Las palabras que habían estado aterrorizadas tomaron cuerpo, fueron enhebrándose, lentas, perdiendo densidad y haciéndolas comprensibles al corazón. Diego emergía de la conversación no ya como un ser soberbio y de trato seductor, aspectos que había advertido, sino como un hombre violento, cruel, controlador.

Las mujeres vivimos atadas a los miedos, propios e impuestos. Los sacamos a pasear cada vez que amanecemos: miedo a la soledad, a no ser amadas, al fracaso, las pérdidas, la vejez. Miedo a las denuncias, a que no nos crean. Miedo a que regrese, miedo a no sanar.

Preparé otro termo de mate y le ofrecí una porción de torta de matzá y chocolate. Con una servilleta se limpió la nariz y señalando las miguitas del plato pidió: “Me olvidé que estabas en Pesaj. Pasame esta receta”.

El pueblo judío conmemora en Pascua la salida de Egipto mediante las diez tremendas plagas con las que D´s azotó a los tiranos. Cuarenta extensos años en el desierto cuentan que deambulamos antes de poner un pie en la Tierra Prometida.

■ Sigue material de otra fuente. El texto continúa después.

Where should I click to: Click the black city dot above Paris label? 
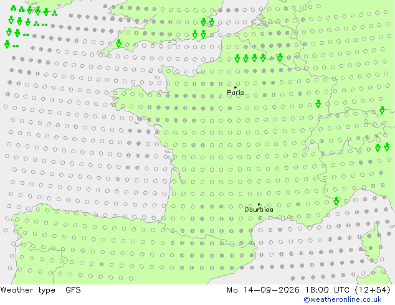tap(236, 87)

Moisés no andaba perdido, aseguran los estudiosos de la Toráh, sino que necesitaba tiempo para cambiar la mentalidad de los oprimidos. Las interpretaciones y lecturas de esta festividad siempre me han parecido hermosas: es la fiesta de la libertad, el libre albedrío y la memoria.

Pasé por obvio el paralelismo entre Diego y las tinieblas -la novena plaga- y me quedé rumiando: Mariana franqueó su propio territorio, el miedo. Alcanzó la Tierra Prometida para esa etapa de su vida: amor propio…un triunfo grandioso, sin lugar a dudas.

Terapia, escucha, autoestima, sol, cariño. No en ese orden, claro, pero Mariana comenzó a tomar decisiones, ya sin justificar nada más. Diego se vio conminado a declarar ante el fiscal de turno luego de la denuncia en la Comisaría de la Mujer y el Menor. Lo primero que hizo Mariana fue vender la King Size y antes de que se instalara el invierno concilió un sueño reparador en una sencilla cama de una plaza en el departamento de calle Bolívar.

A partir de ese año, Mariana celebra nuestra Pascua. Ya no finge tolerar lo intolerable. Compartimos un Séder muy poco ortodoxo, leemos la Hagadá y tenemos a mano algún nuevo texto sobre las libertades. El postre lo prepara ella, y se luce con las recetas de la bobe Raquel.